Restaurant information
- Established: 1986
- Location: Tampa, Florida, United States

= Mise en Place (restaurant) =

Restaurant in Florida, United States

Mise en Place is a restaurant in Tampa, Florida, the core of a group of spin-off restaurants in the area. Named for the French term mise en place, the restaurant started in 1986 as a small catering business. Maryann Ferenc and chef Marty Blitz began the business, now a group of restaurant/ cafes offering full-service modern American cuisine as well as event catering. Mise en Place is located in Tampa architect M. Leo Elliott's 1925 plaza near the University of Tampa (Elliot also created Tampa City Hall (1915) and Ybor City's Cuban Club (1918)

Mise en Place is located in Grand Central Place, including a banquet hall in what was once Lafayette Bank. The restaurant is part of a three-story building beside Snow Park, "once considered the world’s smallest city park by the Guinness World Records", along Kennedy Boulevard just west of Tampa's business district. Tampa architect M. Leo Elliott designed the 1925 plaza, built originally as an office building for physicians.

The Mise en Place restaurant business also operates the SONO Cafe at the Tampa Museum of Art and is under contract for a restaurant at the Tampa International Airport.
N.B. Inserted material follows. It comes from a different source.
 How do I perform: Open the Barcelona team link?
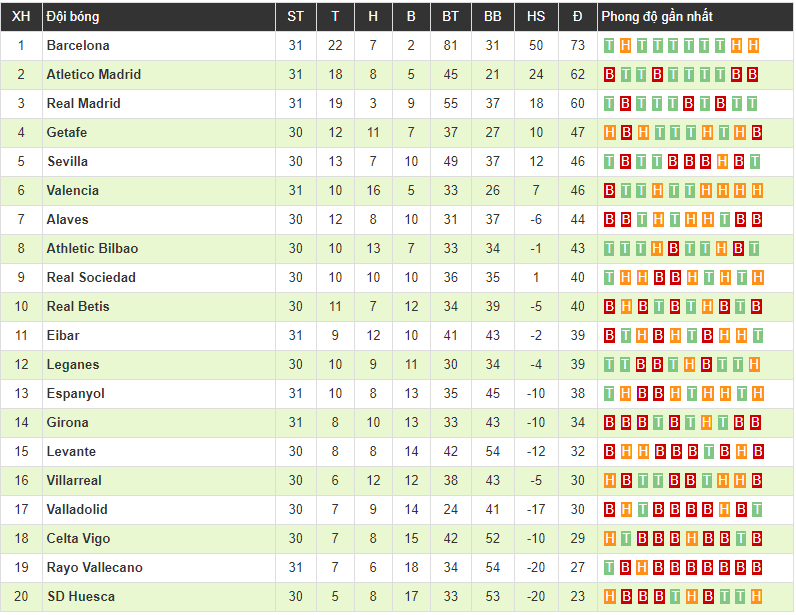(x=78, y=45)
Mise en Place offers a menu "so diverse it is daunting to read while trying to hold a conversation".

Past spin-offs included Mise en Place Market, a take-out version aiming to serve the "home-meal replacement niche", 442, and the restaurant Mojo on Davis Island.

Tampa Mayoral candidate Frank Sanchez held his runoff election victory party at the restaurant in 2003. A Democratic National Committee fundraiser with David Plouffe was held at the restaurant in 2009. Ference's reaction to Obama's plans for small business investment was covered in a 2009 Bloomberg Businessweek article.